Это Пэйлор. Глядя на нее, складывалось впечатление, что мы не только проиграли войну, но еще и весь мир в придачу. Она отчитывает миссис Эвердин. Я мешался под ногами, я – не солдат. Я – не Хоторн. А он отдал жизнь за меня. Ее ненависть и неприязнь ко мне вполне объяснима. На этот раз я не ослушиваюсь приказа и возвращаюсь на свое место.
Рядом, пристегнутый ремнями, склонив голову вниз, сидит Хеймитч. Снотворное все еще действует. Подумать только, ментор действительно беспокоился за нашу провожатую. Вот только бессмысленно – зная Койн, Бряк станет наживой. Чтобы всадить нож поглубже, побольнее, она умрет на публичной казне. Красочно, эпично, в духе Диктатора. Но главный вопрос, что донимал меня: будет ли там Китнисс? Стоять по правую руку рядом с той, кто убил ее сестру? Мыслей невыносимо много. Они все застилают разум, не давая и минуты спокойствия.
Я только повторяю, как молитву: Китнисс не могла. Китнисс не может. Китнисс не способна на это.

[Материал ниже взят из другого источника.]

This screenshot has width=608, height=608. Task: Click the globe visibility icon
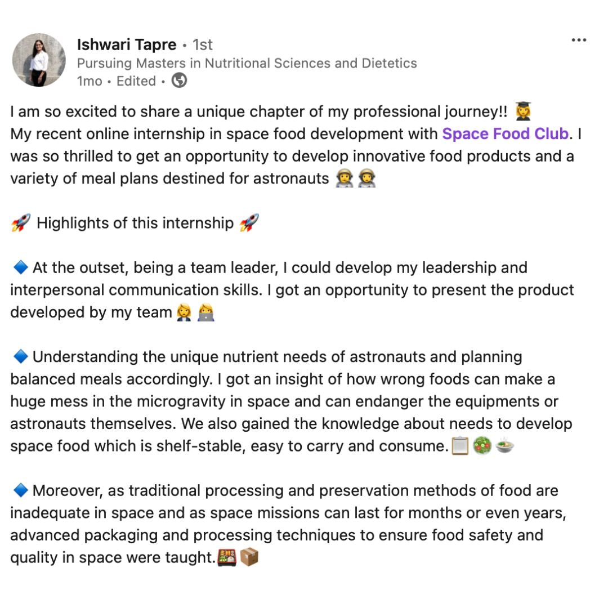[x=179, y=81]
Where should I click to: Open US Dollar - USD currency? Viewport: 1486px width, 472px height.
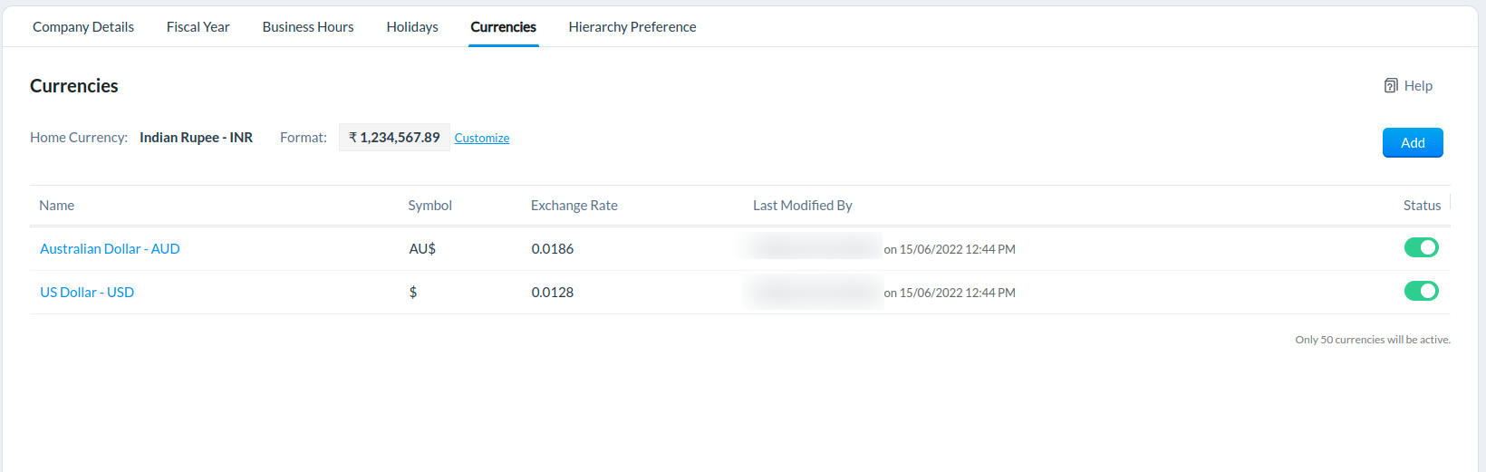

Но я не знаю, правда ли это. И смогу узнать, только тогда, когда попаду во Дворец Президента. Меня обуревает желание, заглянуть в глаза той, кто так умело помыкает людьми, которые могли быть и не согласны с таким укладом жизни. Но Икона поклонения была против. Им не дозволялось говорить нет. Убийство детей на Арене? Да. Уничтожение народников? Да. Истребление целых семей безвинных людей? Да, потому что так считает Президент.
Боятся даже не Койн, а ее преследуемой мести. Она найдет, она уничтожит, они истребит. Власть сделала ее жестокой и мстительной, и встать у нее пути не смеет ни один из сегодняшних капитолийцев. Эти мысли отсчитывают в моем сознании мгновения жизни: чужих, лишенных и забытых. Как много погибло людей? И как много должно еще погибнуть, чтобы она сказала: «хватит». Писк в сознании раздается вновь и вновь. Он будоражит нервы, заставляет меня сконфужено согнуться пополам. Есть только один вопрос, которому нет ответа: «Что нужно делать теперь всем нам»?